Township in Pennsylvania, US

West Mahanoy Township is a township that is located in Schuylkill County, Pennsylvania. It is separated into two sections by Gilberton borough. The population was 2,786 at the time of the 2020 census.

==Geography==
According to the U.S. Census Bureau, the township has a total area of 10.5 square miles (27.1 km^{2}), of which 10.4 square miles (26.9 km^{2}) is land and 0.1 square mile (0.2 km^{2}) (0.67%) is water. It contains the census-designated places of Altamont and Shenandoah Heights.

==Demographics==

At the time of the 2000 census there were 6,166 people, 1,307 households, and 880 families living in the township.

The population density was 592.7 PD/sqmi. There were 1,503 housing units at an average density of 144.5 /sqmi.

The racial makeup of the township was 69.48% White, 27.00% African American, 0.08% Native American, 0.41% Asian, 2.85% from other races, and 0.18% from two or more races. Hispanic or Latino of any race were 5.14%.

Of the 1,307 households that were documented, 23.9% had children who were under the age of eighteen living with them, 50.6% were married couples living together, 11.2% had a female householder with no husband present, and 32.6% were non-families. Out of the households that were documented, 29.5% were one-person households and 17.3% had one person living alone who was aged sixty-five or older.

The average household size was 2.36 and the average family size was 2.92.

The age distribution was 9.8% of residents who were under the age of 18, 13.6% from 18 to 24, 46.0% from 25 to 44, 18.4% from 45 to 64, and 12.2% 65 or older. The median age was 36 years.

For every one hundred females, there were 275.1 males. For every one hundred females who were aged eighteen or older, there were 314.2 males.

The median household income was $32,979 and the median family income was $39,114. Males had a median income of $17,102 compared with that of $19,511 for females.

The per capita income for the township was $15,212.

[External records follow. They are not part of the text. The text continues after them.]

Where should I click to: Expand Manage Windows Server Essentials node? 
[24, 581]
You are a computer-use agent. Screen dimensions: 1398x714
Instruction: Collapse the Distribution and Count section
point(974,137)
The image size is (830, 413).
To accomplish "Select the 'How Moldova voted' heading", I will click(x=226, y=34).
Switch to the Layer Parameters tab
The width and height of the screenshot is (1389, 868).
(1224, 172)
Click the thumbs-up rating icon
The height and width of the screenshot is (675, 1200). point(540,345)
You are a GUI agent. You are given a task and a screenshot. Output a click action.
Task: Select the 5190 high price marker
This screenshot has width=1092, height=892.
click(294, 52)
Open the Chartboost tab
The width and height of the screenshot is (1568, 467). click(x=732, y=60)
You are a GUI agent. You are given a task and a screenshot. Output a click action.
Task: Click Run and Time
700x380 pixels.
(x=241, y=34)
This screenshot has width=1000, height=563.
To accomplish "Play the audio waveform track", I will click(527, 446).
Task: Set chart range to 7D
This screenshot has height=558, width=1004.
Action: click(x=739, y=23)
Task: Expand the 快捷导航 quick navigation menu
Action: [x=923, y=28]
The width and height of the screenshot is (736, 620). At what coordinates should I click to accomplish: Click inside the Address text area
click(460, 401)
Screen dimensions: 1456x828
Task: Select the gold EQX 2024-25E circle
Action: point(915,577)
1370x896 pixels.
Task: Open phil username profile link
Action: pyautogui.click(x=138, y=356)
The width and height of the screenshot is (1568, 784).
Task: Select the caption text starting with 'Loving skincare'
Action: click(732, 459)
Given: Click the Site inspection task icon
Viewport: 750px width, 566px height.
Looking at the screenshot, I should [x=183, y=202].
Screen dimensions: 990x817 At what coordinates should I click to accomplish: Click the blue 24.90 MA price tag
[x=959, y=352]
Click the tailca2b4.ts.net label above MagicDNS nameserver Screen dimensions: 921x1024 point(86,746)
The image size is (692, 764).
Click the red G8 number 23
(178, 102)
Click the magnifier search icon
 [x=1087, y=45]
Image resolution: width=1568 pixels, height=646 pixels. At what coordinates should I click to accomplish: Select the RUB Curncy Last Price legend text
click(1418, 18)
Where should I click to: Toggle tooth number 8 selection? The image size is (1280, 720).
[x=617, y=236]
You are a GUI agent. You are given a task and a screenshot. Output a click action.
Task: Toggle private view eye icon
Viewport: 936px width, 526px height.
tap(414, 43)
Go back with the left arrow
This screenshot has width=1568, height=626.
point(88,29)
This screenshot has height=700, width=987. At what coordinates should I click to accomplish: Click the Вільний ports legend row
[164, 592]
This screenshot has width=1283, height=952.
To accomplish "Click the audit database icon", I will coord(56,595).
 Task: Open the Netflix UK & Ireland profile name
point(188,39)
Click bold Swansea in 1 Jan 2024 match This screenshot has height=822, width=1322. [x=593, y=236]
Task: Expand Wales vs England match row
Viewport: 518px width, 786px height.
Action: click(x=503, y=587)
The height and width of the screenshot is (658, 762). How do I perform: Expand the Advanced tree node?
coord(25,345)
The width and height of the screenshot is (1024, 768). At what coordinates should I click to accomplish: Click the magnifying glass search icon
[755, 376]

Approximately 3.3% of families and 5.2% of the population were living below the poverty line, including 6.4% of those who were under the age of eighteen and 5.3% of those who were aged sixty-five or older.

Historical population
| Census | Pop. | Note | %± |
| 2010 | 2,872 |  | — |
| 2020 | 2,786 |  | −3.0% |
| 2021 (est.) | 2,785 |  | 0.0% |
U.S. Decennial Census

===Media===
Locally owned WMBT-AM 1530, with studios and transmitter in Shenandoah Heights, Pennsylvania, served the community from 1963 to 2003.

==Notable person==
- Timothy Krajcir, serial killer

==Education==
It is in the Shenandoah Valley School District.